The 18th – 24th November marks the WHO World Antimicrobial Awareness (AMR) week each year – so now seems a very appropriate time to give you a brief update on Project Medusa, a project led by two Bristol University students this Spring. BART provided volunteer support to help the students find sites and were keen to share their findings about our local rivers and sites where we often work.
The project was very simple – test some local sites for a pre-agreed list of pharmaceutical elements to see what was there. Once known the students planned to run a local AMR awareness campaign.

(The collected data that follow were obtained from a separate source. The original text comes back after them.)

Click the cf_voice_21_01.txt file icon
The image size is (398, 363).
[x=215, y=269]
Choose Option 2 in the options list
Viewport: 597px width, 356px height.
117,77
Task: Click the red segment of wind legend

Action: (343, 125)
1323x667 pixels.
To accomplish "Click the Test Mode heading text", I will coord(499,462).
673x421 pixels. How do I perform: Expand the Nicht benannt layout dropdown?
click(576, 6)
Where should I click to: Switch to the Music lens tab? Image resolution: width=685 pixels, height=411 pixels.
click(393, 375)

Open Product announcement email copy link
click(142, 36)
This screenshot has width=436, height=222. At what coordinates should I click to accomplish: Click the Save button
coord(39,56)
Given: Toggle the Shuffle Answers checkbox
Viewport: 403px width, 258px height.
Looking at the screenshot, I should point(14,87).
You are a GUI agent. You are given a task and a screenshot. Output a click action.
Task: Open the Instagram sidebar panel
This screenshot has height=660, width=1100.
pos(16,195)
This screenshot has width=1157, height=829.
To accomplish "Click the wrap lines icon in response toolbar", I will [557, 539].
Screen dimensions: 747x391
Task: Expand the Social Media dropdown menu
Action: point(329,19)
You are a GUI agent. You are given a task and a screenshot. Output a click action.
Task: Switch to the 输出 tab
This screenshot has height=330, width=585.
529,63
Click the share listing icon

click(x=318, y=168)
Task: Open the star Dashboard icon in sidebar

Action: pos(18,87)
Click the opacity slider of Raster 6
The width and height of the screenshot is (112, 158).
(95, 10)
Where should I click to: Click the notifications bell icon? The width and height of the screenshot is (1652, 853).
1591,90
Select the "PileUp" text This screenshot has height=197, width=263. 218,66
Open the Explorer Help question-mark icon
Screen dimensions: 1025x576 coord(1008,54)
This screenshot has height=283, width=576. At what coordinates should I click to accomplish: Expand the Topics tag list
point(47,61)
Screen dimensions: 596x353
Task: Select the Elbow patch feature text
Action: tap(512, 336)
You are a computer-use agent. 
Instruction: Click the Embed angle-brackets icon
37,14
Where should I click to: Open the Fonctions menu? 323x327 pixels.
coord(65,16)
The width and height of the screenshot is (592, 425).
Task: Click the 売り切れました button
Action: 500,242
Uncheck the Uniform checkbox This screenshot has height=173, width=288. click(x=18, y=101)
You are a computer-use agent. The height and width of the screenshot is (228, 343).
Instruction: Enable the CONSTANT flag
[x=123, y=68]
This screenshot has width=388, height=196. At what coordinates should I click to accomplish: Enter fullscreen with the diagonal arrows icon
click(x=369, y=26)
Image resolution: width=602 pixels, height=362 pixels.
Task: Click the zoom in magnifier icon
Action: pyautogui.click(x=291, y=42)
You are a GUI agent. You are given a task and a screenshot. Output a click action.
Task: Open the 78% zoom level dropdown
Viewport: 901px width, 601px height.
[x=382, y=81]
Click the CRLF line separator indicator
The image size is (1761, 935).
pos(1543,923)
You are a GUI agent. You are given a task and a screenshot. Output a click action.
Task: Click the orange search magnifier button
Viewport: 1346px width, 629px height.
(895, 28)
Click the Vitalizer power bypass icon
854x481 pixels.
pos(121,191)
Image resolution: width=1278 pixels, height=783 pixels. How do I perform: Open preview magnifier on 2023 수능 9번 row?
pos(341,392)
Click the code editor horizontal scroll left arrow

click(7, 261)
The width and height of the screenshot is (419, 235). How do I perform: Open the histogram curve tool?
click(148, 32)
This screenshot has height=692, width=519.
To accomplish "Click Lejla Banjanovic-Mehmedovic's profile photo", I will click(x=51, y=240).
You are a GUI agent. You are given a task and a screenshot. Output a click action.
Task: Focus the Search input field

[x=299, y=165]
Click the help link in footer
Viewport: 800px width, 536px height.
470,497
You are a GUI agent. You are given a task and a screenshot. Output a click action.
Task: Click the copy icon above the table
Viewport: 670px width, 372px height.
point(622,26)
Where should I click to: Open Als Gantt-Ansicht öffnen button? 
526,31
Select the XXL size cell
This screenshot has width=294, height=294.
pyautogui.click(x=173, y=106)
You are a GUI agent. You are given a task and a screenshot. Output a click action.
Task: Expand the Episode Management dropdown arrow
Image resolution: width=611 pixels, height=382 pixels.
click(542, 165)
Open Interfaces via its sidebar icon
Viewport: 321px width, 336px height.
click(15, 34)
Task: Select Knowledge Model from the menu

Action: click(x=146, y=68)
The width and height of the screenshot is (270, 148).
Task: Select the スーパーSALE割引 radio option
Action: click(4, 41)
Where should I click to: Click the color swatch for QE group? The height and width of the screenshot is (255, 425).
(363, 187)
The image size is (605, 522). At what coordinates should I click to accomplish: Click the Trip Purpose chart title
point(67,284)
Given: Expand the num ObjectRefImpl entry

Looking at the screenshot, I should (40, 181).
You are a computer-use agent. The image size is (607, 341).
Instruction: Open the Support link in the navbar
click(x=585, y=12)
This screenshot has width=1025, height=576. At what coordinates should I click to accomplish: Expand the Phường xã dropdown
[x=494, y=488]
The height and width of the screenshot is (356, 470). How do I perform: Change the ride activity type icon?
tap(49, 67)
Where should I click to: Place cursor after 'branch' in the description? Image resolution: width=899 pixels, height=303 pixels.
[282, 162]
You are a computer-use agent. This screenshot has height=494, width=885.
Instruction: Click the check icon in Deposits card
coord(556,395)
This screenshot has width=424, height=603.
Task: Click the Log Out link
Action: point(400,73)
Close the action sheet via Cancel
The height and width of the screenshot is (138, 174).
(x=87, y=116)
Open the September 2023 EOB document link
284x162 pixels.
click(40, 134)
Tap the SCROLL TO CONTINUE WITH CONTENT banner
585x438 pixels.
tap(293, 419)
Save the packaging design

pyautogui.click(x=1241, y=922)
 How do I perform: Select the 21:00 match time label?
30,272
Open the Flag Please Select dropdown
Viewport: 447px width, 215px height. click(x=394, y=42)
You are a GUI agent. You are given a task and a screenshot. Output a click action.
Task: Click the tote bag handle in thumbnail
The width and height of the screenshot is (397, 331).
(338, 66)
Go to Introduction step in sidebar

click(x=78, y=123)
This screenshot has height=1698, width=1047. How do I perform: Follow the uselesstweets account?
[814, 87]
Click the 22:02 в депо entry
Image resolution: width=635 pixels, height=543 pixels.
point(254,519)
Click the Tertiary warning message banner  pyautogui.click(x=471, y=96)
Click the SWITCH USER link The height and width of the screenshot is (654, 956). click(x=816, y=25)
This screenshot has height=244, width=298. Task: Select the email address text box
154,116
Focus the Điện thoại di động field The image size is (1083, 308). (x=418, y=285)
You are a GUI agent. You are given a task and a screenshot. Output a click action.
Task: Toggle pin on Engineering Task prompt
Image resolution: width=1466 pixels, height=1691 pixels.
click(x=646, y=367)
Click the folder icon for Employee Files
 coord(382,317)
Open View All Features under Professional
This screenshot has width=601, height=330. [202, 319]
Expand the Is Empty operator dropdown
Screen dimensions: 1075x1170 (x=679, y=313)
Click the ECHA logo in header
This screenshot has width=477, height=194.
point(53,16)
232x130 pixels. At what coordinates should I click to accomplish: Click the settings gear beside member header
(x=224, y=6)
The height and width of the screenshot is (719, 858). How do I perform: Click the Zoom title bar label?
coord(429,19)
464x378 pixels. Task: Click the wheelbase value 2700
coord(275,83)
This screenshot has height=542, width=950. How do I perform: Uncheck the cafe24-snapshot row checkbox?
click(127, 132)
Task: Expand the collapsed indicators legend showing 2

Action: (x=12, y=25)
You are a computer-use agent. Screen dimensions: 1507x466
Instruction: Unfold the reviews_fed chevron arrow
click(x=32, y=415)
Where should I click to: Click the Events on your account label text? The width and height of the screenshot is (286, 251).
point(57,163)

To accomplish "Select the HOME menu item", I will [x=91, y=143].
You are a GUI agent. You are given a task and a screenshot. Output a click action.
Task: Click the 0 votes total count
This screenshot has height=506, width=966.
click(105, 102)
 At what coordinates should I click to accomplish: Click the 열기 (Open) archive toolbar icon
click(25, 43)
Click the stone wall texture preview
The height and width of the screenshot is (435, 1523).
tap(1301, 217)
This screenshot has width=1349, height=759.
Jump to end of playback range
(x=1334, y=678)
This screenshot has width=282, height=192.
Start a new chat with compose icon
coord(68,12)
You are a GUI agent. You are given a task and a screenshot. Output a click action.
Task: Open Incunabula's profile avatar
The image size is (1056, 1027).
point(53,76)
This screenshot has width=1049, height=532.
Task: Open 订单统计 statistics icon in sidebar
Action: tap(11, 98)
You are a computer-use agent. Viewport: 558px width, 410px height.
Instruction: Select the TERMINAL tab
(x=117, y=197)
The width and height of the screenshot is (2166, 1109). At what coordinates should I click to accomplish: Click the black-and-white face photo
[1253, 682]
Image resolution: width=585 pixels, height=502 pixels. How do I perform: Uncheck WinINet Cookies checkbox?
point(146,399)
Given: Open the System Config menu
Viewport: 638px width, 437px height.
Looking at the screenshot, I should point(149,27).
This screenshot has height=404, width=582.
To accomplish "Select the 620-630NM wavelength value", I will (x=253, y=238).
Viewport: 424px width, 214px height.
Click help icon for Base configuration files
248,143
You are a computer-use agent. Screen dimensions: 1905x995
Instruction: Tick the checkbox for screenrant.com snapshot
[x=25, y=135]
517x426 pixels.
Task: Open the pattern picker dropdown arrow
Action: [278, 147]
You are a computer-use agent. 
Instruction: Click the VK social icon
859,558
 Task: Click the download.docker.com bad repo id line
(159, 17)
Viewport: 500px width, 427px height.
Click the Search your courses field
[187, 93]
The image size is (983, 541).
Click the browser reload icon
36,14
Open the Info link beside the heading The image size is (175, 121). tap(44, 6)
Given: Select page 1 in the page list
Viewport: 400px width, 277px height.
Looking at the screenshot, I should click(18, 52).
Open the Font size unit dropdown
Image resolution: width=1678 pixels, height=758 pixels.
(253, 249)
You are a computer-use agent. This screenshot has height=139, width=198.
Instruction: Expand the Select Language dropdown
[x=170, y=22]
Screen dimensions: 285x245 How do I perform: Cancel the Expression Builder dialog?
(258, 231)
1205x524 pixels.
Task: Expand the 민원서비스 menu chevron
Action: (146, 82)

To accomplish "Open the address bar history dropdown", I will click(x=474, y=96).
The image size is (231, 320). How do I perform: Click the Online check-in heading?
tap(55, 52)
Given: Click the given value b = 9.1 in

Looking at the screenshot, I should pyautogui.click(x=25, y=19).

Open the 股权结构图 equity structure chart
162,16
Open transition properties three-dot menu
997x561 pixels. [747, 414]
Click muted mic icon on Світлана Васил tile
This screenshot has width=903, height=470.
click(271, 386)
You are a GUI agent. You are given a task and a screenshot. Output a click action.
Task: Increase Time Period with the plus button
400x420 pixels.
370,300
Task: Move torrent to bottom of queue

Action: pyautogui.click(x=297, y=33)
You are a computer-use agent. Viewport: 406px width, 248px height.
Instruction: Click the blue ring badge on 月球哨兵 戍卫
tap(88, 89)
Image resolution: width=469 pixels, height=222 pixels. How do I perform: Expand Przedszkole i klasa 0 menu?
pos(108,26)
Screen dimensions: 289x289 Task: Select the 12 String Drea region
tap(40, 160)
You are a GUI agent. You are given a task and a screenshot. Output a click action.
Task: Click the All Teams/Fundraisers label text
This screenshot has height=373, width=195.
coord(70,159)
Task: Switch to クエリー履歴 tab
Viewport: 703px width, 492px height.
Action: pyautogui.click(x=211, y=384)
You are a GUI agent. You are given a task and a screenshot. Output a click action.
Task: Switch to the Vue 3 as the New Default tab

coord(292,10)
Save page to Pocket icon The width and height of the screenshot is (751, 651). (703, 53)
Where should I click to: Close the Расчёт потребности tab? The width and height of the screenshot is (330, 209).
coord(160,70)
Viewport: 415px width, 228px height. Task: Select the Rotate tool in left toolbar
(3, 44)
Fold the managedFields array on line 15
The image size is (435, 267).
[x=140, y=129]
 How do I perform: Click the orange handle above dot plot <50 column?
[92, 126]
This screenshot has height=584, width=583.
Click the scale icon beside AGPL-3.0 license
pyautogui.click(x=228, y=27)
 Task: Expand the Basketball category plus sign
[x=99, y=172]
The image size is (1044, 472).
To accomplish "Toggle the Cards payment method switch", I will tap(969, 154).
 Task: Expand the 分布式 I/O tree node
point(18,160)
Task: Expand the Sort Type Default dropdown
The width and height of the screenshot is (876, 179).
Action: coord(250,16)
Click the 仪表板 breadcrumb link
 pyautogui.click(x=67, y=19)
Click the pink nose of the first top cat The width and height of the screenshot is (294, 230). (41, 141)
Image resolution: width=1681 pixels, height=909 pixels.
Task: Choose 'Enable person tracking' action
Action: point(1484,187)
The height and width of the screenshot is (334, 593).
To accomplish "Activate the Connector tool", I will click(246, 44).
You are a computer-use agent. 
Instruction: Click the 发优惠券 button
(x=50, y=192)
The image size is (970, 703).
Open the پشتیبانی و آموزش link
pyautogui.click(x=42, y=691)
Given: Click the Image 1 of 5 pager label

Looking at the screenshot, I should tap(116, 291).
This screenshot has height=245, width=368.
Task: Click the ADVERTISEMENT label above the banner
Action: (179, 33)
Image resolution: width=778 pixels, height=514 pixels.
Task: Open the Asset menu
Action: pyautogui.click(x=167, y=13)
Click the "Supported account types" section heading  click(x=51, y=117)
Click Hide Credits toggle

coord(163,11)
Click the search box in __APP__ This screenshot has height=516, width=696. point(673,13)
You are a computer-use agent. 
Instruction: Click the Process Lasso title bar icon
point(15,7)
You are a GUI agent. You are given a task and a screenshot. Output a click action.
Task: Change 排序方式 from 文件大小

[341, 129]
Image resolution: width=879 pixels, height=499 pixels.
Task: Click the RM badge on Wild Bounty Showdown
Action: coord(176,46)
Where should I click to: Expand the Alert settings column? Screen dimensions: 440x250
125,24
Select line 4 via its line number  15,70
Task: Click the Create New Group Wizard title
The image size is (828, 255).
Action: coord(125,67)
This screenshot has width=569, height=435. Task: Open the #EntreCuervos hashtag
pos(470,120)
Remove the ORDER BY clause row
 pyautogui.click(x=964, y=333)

Sampling took place back in the Spring when leaves were beginning to burst through, but due to Covid and the many other University and student priorities the high level results only became available as the leaves began to fall this Autumn.
Of the list of 75 pharmaceutical elements that the students were able to test, 22 were indeed found in identifiable quantities on the day in question in our local rivers – a fine day on a set of rivers unaffected by rain in recent days. Sites on the Bristol Avon such as the Shallows at Saltford, the park in Keynsham and the mouth of the Bristol Frome all contained 18 – 22 of these substances.
So, in a simple presence and absence test pharmaceuticals were found in our local rivers, but what does this mean? BART have no expertise in deciphering this data in respect of AMR but hopefully this info will help those conducting further research in our Universities.
Universities and the WHO quote wastewater treatment regimes (and CSOs) as not entirely effective in removing the chemicals that can lead to increased microbial resistance. Different wastewater treatment technologies could mean potentially huge expenses for water companies or the Government – and ultimately customers. Actions will therefore likely depend on emerging knowledge of risks and subsequent pressure as we learn more and more. Other less capital expensive ways of helping are to prescribe less and find alternative means of managing some illnesses without antibiotics such as prescribing time in the outdoors or in some form of social activity. We will leave awareness of these potential solutions for our students to pursue!
For BART, however, the aspects which most concern us are those that impact the creatures that live in our rivers and the food chains they depend on. Feedback from Universities and the water industry is that the sheer number of potential investigations possible and the expense involved, make this an almost impossible task to accomplish and so knowledge will increase only slowly and potential damage will continue in the meantime – perhaps not letting these substances get into our rivers in the first place would be a good precautionary first step?
BART will continue to research this issue as opportunities arise.